Exploring vascular dysfunction caused by tirapazamine.

We have previously reported that the hypoxic cytotoxin tirapazamine causes central vascular dysfunction in HCT-116 xenografts. Here we further extend this finding to SiHa xenografts and SCCVII murine tumors. Within 1 day after treatment with tirapazamine both tumor types develop areas of non-perfused tissue in central regions of tumors. To explore the mechanism by which the hypoxic cytotoxin tirapazamine causes vascular dysfunction we altered the blood oxygen content with carbogen (95% O(2) and 5% CO(2)) breathing in tumor bearing mice. Carbogen treatment was able to decrease the number of tumors responding to tirapazamine but was not able to eradicate the vascular dysfunction completely. In complementary in vitro studies, immunohistochemical staining of tirapazamine-treated endothelial cells indicated that, unlike the vascular targeting agent (VTA) combretastatin-A-4-phosphate, the vascular effects caused by tirapazamine are not due to microtubule disruption. Another possible mechanism of action for tirapazamine could involve its ability to inhibit nitric oxide synthase (NOS). Studies combining other vascular targeting agents (VTAs) such as the combretastatins have shown a potentiation of vascular disruption in tumors when combined with NOS inhibitors, possibly due to vessel constriction from decreased nitric oxide (NO) levels. We propose the theory that vascular dysfunction caused by tirapazamine may be via NOS inhibition. In support of this hypothesis preliminary experiments showed NOS inhibition with L-NNA (N-omega-nitro-L-arginine) increases tumor necrosis, 1 day after administration, in our HCT-116 tumor model.

Tirapazamine causes vascular dysfunction in HCT-116 tumour xenografts.
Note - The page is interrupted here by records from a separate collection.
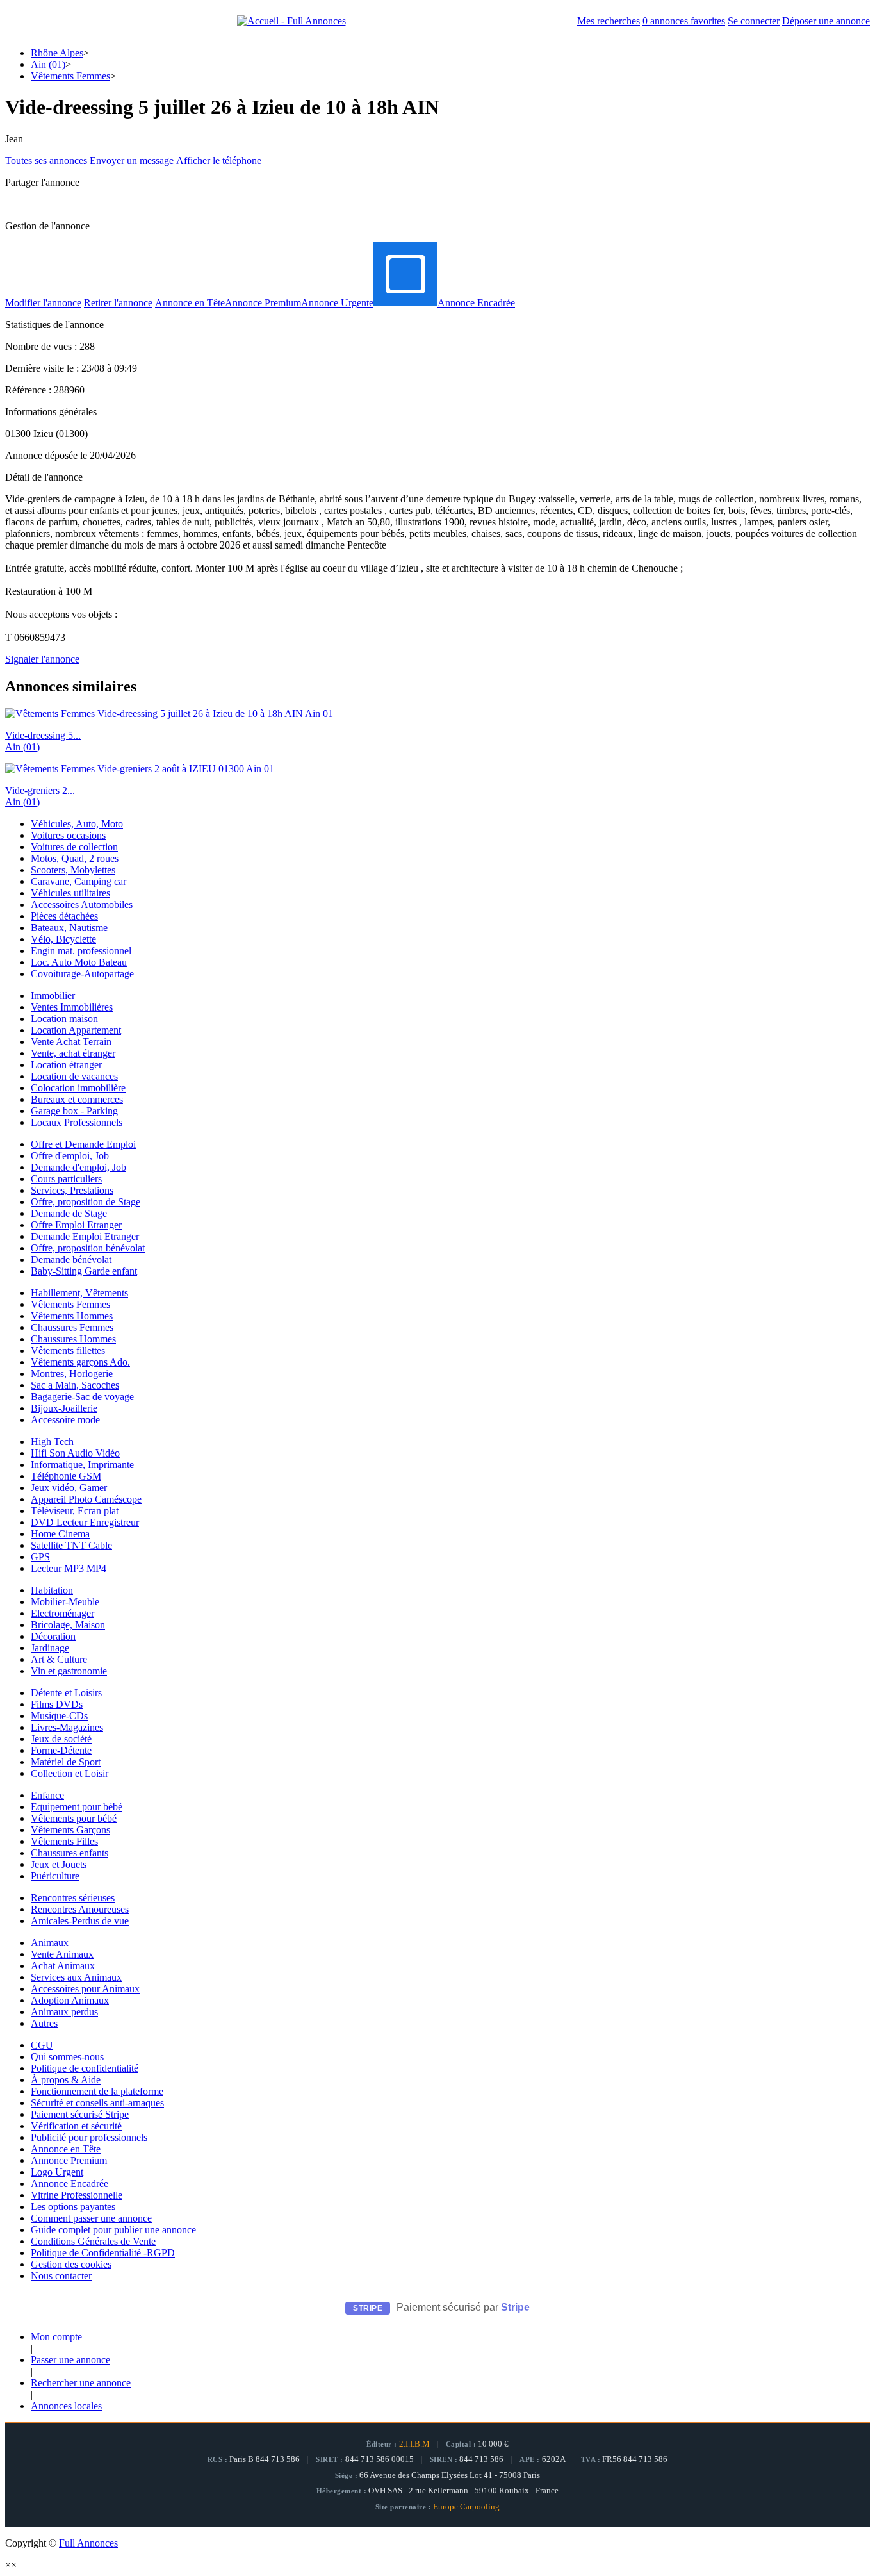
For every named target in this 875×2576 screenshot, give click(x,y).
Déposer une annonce (826, 20)
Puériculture (55, 1875)
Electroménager (62, 1613)
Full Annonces (88, 2543)
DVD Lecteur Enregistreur (85, 1522)
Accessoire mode (65, 1419)
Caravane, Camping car (78, 881)
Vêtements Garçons (70, 1829)
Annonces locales (66, 2405)
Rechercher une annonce (81, 2382)
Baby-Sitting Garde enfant (84, 1271)
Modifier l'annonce (43, 302)
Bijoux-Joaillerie (64, 1408)
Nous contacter (61, 2275)
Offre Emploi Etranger (76, 1224)
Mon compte (56, 2336)
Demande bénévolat (71, 1259)
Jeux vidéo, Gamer (69, 1487)
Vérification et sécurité (76, 2125)
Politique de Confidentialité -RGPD (103, 2252)
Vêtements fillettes (68, 1350)
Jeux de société (61, 1738)
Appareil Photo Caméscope (86, 1499)
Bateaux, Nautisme (69, 927)
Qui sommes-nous (67, 2056)
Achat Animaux (63, 1965)
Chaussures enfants (69, 1852)
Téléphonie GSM (66, 1476)
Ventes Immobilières (72, 1007)
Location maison (64, 1018)
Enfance (47, 1795)
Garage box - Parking (74, 1110)
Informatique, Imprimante (82, 1464)
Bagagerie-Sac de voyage (82, 1396)
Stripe (515, 2307)
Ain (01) (48, 64)
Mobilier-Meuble (65, 1601)
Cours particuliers (66, 1178)
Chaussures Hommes (73, 1338)
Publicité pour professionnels (89, 2137)
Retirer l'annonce (118, 302)
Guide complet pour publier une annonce (113, 2229)
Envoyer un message (132, 160)
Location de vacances (74, 1076)
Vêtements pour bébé (74, 1818)
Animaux (50, 1942)
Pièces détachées (64, 916)
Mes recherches (608, 20)
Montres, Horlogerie (72, 1373)
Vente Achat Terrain (71, 1041)
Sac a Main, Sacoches (75, 1385)
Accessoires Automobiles (82, 904)
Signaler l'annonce (42, 659)
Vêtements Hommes (72, 1315)
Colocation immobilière (78, 1087)
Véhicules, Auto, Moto (77, 823)
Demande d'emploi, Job (78, 1167)
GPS (40, 1556)
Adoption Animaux (70, 2000)
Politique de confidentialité (84, 2068)
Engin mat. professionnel (81, 950)
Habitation (52, 1590)
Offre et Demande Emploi (83, 1144)
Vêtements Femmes (70, 75)
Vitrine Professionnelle (76, 2195)
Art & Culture (59, 1659)
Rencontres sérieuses (73, 1897)
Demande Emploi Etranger (85, 1236)
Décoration (53, 1636)
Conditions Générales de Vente (93, 2241)
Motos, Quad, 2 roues (75, 858)
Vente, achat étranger (73, 1053)
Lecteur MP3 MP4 (68, 1568)
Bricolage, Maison (68, 1624)
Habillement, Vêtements (79, 1292)
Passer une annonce (70, 2359)
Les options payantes (73, 2206)
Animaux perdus (64, 2011)
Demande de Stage (69, 1213)
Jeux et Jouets (58, 1864)
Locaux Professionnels (76, 1122)
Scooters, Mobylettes (73, 869)
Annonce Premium (263, 302)
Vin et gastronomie (69, 1670)
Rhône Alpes (57, 52)
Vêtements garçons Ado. (80, 1362)
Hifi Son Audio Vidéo (75, 1453)
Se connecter (754, 20)
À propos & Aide (66, 2079)
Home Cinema (60, 1533)
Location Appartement (76, 1030)
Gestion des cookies (71, 2264)
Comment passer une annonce (91, 2218)
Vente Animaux (62, 1954)
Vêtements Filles (64, 1841)
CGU (42, 2045)
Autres (44, 2023)
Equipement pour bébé (76, 1806)
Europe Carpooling (466, 2506)
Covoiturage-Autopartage (82, 973)
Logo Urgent (57, 2172)
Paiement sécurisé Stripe (80, 2114)
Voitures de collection (74, 846)
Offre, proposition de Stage (85, 1201)
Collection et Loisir (69, 1773)
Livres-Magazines (67, 1727)
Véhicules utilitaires (70, 893)
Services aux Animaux (76, 1977)
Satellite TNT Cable (71, 1545)
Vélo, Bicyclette (63, 939)
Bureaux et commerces (77, 1099)
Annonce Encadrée (476, 302)
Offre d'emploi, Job (70, 1155)
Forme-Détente (61, 1750)
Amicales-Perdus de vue (80, 1920)
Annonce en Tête (190, 302)
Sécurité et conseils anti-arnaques (97, 2102)
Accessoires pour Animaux (85, 1988)
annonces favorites (683, 20)
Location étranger (66, 1064)
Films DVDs (57, 1704)
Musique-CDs (59, 1715)
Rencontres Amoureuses (80, 1909)
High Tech (52, 1441)
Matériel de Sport (66, 1761)
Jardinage (50, 1647)
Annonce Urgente (337, 302)
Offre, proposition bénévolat (88, 1248)
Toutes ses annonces (46, 160)
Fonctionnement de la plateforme (97, 2091)
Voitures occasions (68, 835)
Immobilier (53, 995)
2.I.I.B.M (414, 2444)
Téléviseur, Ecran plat (75, 1510)
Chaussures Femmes (72, 1327)
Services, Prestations (72, 1190)
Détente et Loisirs (66, 1692)
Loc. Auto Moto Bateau (79, 962)
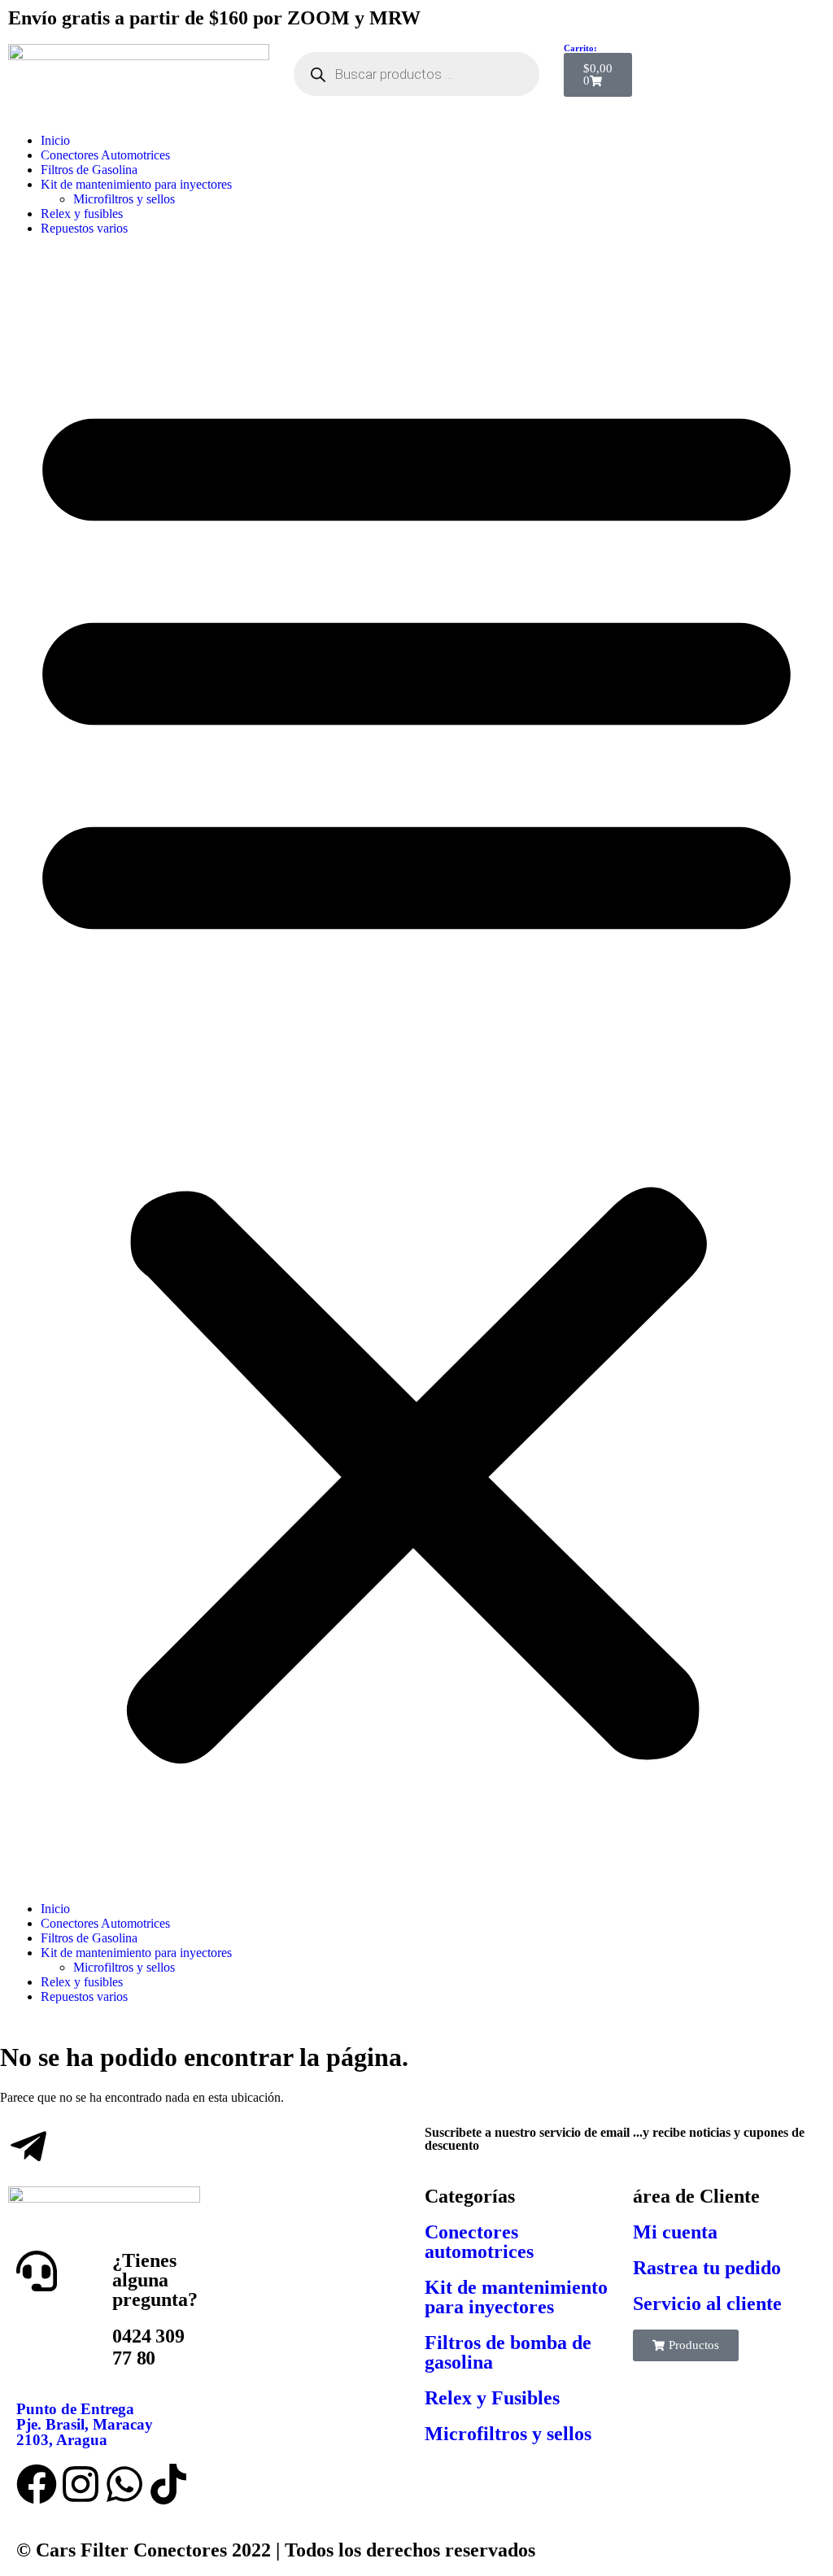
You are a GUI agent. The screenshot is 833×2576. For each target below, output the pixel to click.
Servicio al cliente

BACKGROUND AND PURPOSE: Tirapazamine is a hypoxic cytotoxin currently undergoing Phase II/III clinical evaluation in combination with radiation and chemotherapeutics for the treatment of non-hematological cancers. Tissue penetration studies using multicellular models have suggested that tirapazamine exposure may be limited to cells close to blood vessels. However, animal studies show tirapazamine enhances the anti-tumour activity of radiation and chemotherapy and clinical studies with tirapazamine, so far, are promising. To investigate this apparent paradox we examined the microregional effects of tirapazamine in vivo by mapping drug effects with respect to the position of blood vessels in tumour cryosections. PATIENTS AND METHODS: Tirapazamine was administered i.p. to mice bearing HCT-116 tumours, which were excised at various times after treatment. Images of multiple-stained cryosections were overlaid to provide microregional information on the relative position of proliferating cells, hypoxia, perfusion and vasculature. RESULTS: We observed extensive and permanent vascular dysfunction in a large proportion of tumours from mice treated with tirapazamine. In the affected tumours, blood flow ceased in the centrally located tumour vessels, leaving a rim of functional vessels around the periphery of the tumour. This vascular dysfunction commenced within 24 h after tirapazamine administration and the areas affected appeared to be replaced by necrosis over the following 24-48 h. CONCLUSIONS: Because the majority of hypoxic cells are located in the center of tumours we propose that the activity of tirapazamine in vivo may be related to its effects on tumour vasculature and that its activity against hypoxic cells located distal to functional blood vessels may not be as important as previously believed.